> **Task item**: Print, exactly and completely, the data that appears below.

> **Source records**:
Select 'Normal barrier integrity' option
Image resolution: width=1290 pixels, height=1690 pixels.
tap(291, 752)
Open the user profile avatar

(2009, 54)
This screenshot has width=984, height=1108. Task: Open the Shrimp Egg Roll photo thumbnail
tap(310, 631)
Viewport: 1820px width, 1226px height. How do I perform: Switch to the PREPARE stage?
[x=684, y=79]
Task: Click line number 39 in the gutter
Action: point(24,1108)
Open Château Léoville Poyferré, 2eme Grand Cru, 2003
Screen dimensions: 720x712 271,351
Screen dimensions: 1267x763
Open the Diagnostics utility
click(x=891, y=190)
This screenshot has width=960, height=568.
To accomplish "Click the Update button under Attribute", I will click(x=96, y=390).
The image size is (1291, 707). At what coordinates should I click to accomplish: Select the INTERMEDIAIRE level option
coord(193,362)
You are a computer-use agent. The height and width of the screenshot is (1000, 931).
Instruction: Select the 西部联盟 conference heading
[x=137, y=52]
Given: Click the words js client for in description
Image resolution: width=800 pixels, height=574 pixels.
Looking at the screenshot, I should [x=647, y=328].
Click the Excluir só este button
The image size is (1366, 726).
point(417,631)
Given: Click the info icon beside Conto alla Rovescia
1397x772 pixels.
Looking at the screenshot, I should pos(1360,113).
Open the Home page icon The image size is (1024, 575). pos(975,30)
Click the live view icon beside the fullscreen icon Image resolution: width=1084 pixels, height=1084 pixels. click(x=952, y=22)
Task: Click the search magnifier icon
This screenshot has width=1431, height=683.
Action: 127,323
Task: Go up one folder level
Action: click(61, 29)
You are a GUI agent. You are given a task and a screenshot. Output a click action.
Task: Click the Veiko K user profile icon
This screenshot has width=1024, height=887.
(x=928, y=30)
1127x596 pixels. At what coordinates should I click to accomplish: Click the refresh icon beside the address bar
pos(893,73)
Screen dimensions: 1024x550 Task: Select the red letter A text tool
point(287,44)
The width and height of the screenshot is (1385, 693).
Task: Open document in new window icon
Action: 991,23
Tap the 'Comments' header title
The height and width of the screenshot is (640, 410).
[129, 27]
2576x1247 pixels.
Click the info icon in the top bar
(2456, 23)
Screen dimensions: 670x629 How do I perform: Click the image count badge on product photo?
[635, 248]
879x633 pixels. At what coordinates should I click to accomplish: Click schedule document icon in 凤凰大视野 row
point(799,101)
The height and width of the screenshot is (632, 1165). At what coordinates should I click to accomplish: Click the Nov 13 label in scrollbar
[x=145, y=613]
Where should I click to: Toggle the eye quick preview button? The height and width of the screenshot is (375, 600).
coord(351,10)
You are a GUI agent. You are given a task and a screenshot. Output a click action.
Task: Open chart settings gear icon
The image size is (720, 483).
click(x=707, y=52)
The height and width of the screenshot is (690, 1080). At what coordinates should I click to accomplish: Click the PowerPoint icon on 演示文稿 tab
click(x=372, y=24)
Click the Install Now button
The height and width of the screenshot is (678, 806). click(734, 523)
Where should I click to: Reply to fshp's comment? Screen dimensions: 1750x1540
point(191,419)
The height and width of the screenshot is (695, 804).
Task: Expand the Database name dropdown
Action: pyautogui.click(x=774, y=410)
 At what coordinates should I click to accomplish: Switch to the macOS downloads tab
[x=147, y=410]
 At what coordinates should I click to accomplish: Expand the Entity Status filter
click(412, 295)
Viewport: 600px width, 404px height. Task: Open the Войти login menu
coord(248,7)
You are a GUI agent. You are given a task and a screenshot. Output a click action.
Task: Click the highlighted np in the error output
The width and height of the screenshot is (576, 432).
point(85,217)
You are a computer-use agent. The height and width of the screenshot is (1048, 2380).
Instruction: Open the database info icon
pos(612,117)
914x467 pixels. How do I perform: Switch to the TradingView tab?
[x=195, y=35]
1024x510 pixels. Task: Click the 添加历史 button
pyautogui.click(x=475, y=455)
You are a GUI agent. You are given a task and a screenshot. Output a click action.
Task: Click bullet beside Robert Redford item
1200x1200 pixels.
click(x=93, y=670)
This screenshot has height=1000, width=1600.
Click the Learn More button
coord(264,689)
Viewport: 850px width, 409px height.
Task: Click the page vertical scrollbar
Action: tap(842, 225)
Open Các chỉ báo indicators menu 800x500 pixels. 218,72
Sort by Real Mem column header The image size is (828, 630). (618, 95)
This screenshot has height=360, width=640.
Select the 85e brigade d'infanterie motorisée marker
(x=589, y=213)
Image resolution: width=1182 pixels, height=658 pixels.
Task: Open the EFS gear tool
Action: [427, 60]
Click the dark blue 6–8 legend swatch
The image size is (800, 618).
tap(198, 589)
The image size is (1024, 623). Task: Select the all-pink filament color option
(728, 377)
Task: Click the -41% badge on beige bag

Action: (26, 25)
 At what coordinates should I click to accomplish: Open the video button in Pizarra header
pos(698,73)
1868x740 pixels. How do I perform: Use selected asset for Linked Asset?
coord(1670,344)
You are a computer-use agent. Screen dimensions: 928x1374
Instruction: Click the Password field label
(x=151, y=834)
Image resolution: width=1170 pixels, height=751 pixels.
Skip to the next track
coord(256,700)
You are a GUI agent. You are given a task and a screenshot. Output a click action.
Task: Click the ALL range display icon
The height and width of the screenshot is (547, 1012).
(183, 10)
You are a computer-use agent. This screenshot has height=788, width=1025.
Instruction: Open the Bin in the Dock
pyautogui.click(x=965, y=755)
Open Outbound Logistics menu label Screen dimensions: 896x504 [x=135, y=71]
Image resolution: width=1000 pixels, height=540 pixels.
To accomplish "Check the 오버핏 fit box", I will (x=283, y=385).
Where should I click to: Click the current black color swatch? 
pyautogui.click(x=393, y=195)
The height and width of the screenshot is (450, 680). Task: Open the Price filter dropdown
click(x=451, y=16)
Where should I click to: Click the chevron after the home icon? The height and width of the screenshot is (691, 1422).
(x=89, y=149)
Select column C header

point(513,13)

> **Task response**:
Select 'Normal barrier integrity' option
Image resolution: width=1290 pixels, height=1690 pixels.
tap(291, 752)
Open the user profile avatar

(2009, 54)
This screenshot has width=984, height=1108. Task: Open the Shrimp Egg Roll photo thumbnail
tap(310, 631)
Viewport: 1820px width, 1226px height. How do I perform: Switch to the PREPARE stage?
[x=684, y=79]
Task: Click line number 39 in the gutter
Action: point(24,1108)
Open Château Léoville Poyferré, 2eme Grand Cru, 2003
Screen dimensions: 720x712 271,351
Screen dimensions: 1267x763
Open the Diagnostics utility
click(x=891, y=190)
This screenshot has width=960, height=568.
To accomplish "Click the Update button under Attribute", I will click(x=96, y=390).
The image size is (1291, 707). At what coordinates should I click to accomplish: Select the INTERMEDIAIRE level option
coord(193,362)
You are a computer-use agent. The height and width of the screenshot is (1000, 931).
Instruction: Select the 西部联盟 conference heading
[x=137, y=52]
Given: Click the words js client for in description
Image resolution: width=800 pixels, height=574 pixels.
Looking at the screenshot, I should [x=647, y=328].
Click the Excluir só este button
The image size is (1366, 726).
point(417,631)
Given: Click the info icon beside Conto alla Rovescia
1397x772 pixels.
Looking at the screenshot, I should pos(1360,113).
Open the Home page icon The image size is (1024, 575). pos(975,30)
Click the live view icon beside the fullscreen icon Image resolution: width=1084 pixels, height=1084 pixels. click(x=952, y=22)
Task: Click the search magnifier icon
This screenshot has width=1431, height=683.
Action: 127,323
Task: Go up one folder level
Action: click(61, 29)
You are a GUI agent. You are given a task and a screenshot. Output a click action.
Task: Click the Veiko K user profile icon
This screenshot has width=1024, height=887.
(x=928, y=30)
1127x596 pixels. At what coordinates should I click to accomplish: Click the refresh icon beside the address bar
pos(893,73)
Screen dimensions: 1024x550 Task: Select the red letter A text tool
point(287,44)
The width and height of the screenshot is (1385, 693).
Task: Open document in new window icon
Action: 991,23
Tap the 'Comments' header title
The height and width of the screenshot is (640, 410).
[129, 27]
2576x1247 pixels.
Click the info icon in the top bar
(2456, 23)
Screen dimensions: 670x629 How do I perform: Click the image count badge on product photo?
[635, 248]
879x633 pixels. At what coordinates should I click to accomplish: Click schedule document icon in 凤凰大视野 row
point(799,101)
The height and width of the screenshot is (632, 1165). At what coordinates should I click to accomplish: Click the Nov 13 label in scrollbar
[x=145, y=613]
Where should I click to: Toggle the eye quick preview button? The height and width of the screenshot is (375, 600).
coord(351,10)
You are a GUI agent. You are given a task and a screenshot. Output a click action.
Task: Open chart settings gear icon
The image size is (720, 483).
click(x=707, y=52)
The height and width of the screenshot is (690, 1080). At what coordinates should I click to accomplish: Click the PowerPoint icon on 演示文稿 tab
click(x=372, y=24)
Click the Install Now button
The height and width of the screenshot is (678, 806). click(734, 523)
Where should I click to: Reply to fshp's comment? Screen dimensions: 1750x1540
point(191,419)
The height and width of the screenshot is (695, 804).
Task: Expand the Database name dropdown
Action: pyautogui.click(x=774, y=410)
 At what coordinates should I click to accomplish: Switch to the macOS downloads tab
[x=147, y=410]
 At what coordinates should I click to accomplish: Expand the Entity Status filter
click(412, 295)
Viewport: 600px width, 404px height. Task: Open the Войти login menu
coord(248,7)
You are a GUI agent. You are given a task and a screenshot. Output a click action.
Task: Click the highlighted np in the error output
The width and height of the screenshot is (576, 432).
point(85,217)
You are a computer-use agent. The height and width of the screenshot is (1048, 2380).
Instruction: Open the database info icon
pos(612,117)
914x467 pixels. How do I perform: Switch to the TradingView tab?
[x=195, y=35]
1024x510 pixels. Task: Click the 添加历史 button
pyautogui.click(x=475, y=455)
You are a GUI agent. You are given a task and a screenshot. Output a click action.
Task: Click bullet beside Robert Redford item
1200x1200 pixels.
click(x=93, y=670)
This screenshot has height=1000, width=1600.
Click the Learn More button
coord(264,689)
Viewport: 850px width, 409px height.
Task: Click the page vertical scrollbar
Action: tap(842, 225)
Open Các chỉ báo indicators menu 800x500 pixels. 218,72
Sort by Real Mem column header The image size is (828, 630). (618, 95)
This screenshot has height=360, width=640.
Select the 85e brigade d'infanterie motorisée marker
(x=589, y=213)
Image resolution: width=1182 pixels, height=658 pixels.
Task: Open the EFS gear tool
Action: [427, 60]
Click the dark blue 6–8 legend swatch
The image size is (800, 618).
tap(198, 589)
The image size is (1024, 623). Task: Select the all-pink filament color option
(728, 377)
Task: Click the -41% badge on beige bag

Action: (26, 25)
 At what coordinates should I click to accomplish: Open the video button in Pizarra header
pos(698,73)
1868x740 pixels. How do I perform: Use selected asset for Linked Asset?
coord(1670,344)
You are a computer-use agent. Screen dimensions: 928x1374
Instruction: Click the Password field label
(x=151, y=834)
Image resolution: width=1170 pixels, height=751 pixels.
Skip to the next track
coord(256,700)
You are a GUI agent. You are given a task and a screenshot. Output a click action.
Task: Click the ALL range display icon
The height and width of the screenshot is (547, 1012).
(183, 10)
You are a computer-use agent. This screenshot has height=788, width=1025.
Instruction: Open the Bin in the Dock
pyautogui.click(x=965, y=755)
Open Outbound Logistics menu label Screen dimensions: 896x504 [x=135, y=71]
Image resolution: width=1000 pixels, height=540 pixels.
To accomplish "Check the 오버핏 fit box", I will (x=283, y=385).
Where should I click to: Click the current black color swatch? 
pyautogui.click(x=393, y=195)
The height and width of the screenshot is (450, 680). Task: Open the Price filter dropdown
click(x=451, y=16)
Where should I click to: Click the chevron after the home icon? The height and width of the screenshot is (691, 1422).
(x=89, y=149)
Select column C header

point(513,13)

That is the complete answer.